Using C# generics can cause performance issues. When I started porting my matrix-matrix multiplication test bed to C++, I was curious if templates provided better performance. I had hoped C++’s compiled nature and more robust optimizer would make templates run nearly as fast as regular code.

But they don’t. Additionally, the performance hit is split differently than in C#. In C#, most of the performance loss is in going from the indexer method to the generic method. In C++, most of the performance loss is in going from the regular method to the indexer method.

My C++ matrices all inherit from the MatrixBase virtual class. Three indexer methods, GetValue, SetValue, and AddValue, allow for generic matrix-matrix multiplication routines. All three are implemented as inline methods in every class header file.

The execution time of multiplying two 1000 x 1000 double-precision matrices 20 times is disappointing. The code was compiled in Visual C++ under Visual Studio 2012 with /Ob2, /O2, /Oi, and /Ot. All listed methods use accumulators, store data in arrays of arrays, and run in parallel across four cores. The figures shown are elapsed time in seconds for the run.

Acc            5.361
Acc-Indexer   29.939
Acc-Template  40.211

Other multiplication and storage methods had similar differences. C# seemed to do well inlining the indexers then had an optimizer issue implementing the generics.

VC++ seemed to have issues inlining the indexers, then did an OK job implementing the templates. Why? Is this a compiler-specific issue? I hope to test this in g++ and ICL, though this is low on my priority list.

Since templates are not critical to the core sections of my code, I will not be going through the generated assembly code. Templates work well in the non-critical sections. I recommend using templates to simplify testing and in the routines that organize benchmarking. But I can’t recommend them for performance-critical applications, at least not using Visual C++.

These performance differences surprise me and could be my fault. If you have a suggestion to improve template performance, please leave a comment.

C#, Generics, and Optimizers

Generics are a handy feature of many languages. C# has had them since version 2.0. In some circumstances, their performance impact is minimal. In others, using them can cause significant slowdowns. Here is an example of the latter.

My matrix interface requires an indexer. Indexers can adversely effect performance, so my matrix classes have indexer versions of each of the multiplication methods for benchmarking purposes. This was done even though the code is shared, as I suspected there would be a performance price for using generics.

Having determined the performance cost of indexers, I decided to convert the methods to generics.

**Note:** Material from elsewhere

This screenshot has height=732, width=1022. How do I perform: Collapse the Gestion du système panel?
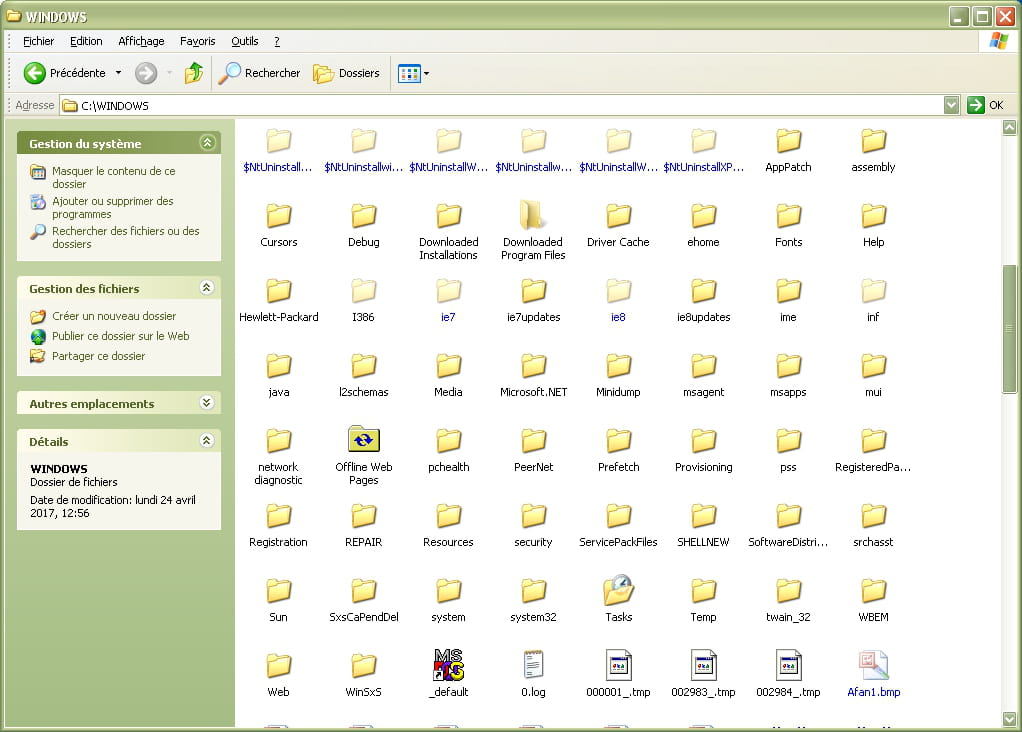point(207,143)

I thought the additional cost of generics would be fairly low and it would be handy to easily multiply different matrix classes. The methods went from this format:

public MatrixAA Multiply(MatrixAA multiplier) { .... }

to this:

public static U Multiply<U, V>(U matrixA, V matrixB)
    where U:IMatrix<U>, new()
    where V:IMatrix<V> { .... }

The interface itself uses generics as the required methods must return their own type. New() is required for U so the product matrix can be created.

The performance hit was incredible. The above generic is 82% slower than the non-generic. The parallel version is 65% slower. More sophisticated multiplication methods show similar degradation.

Ildasm‘s disassemblies of the generic and non-generic versions of the method imply the issue is either the use of an interface or the use of a generic interface. The non-generic version compiles to late-bound calls to MatrixAA.get_Item(). The generic version compiles to late-bound calls to IMatrix<U>.get_Item() and IMatrix<V>.get_Item().

The speed difference could be the overhead of getting from IMatrix<U>.get_Item() to MatrixAA.get_Item() at run-time. Or the JIT optimizer has trouble optimizing the generic version of the call. Either way, the performance loss is too great for me to use the generic versions. The indexer methods need to show the cost of using an indexer, not the cost of using generics in this situation.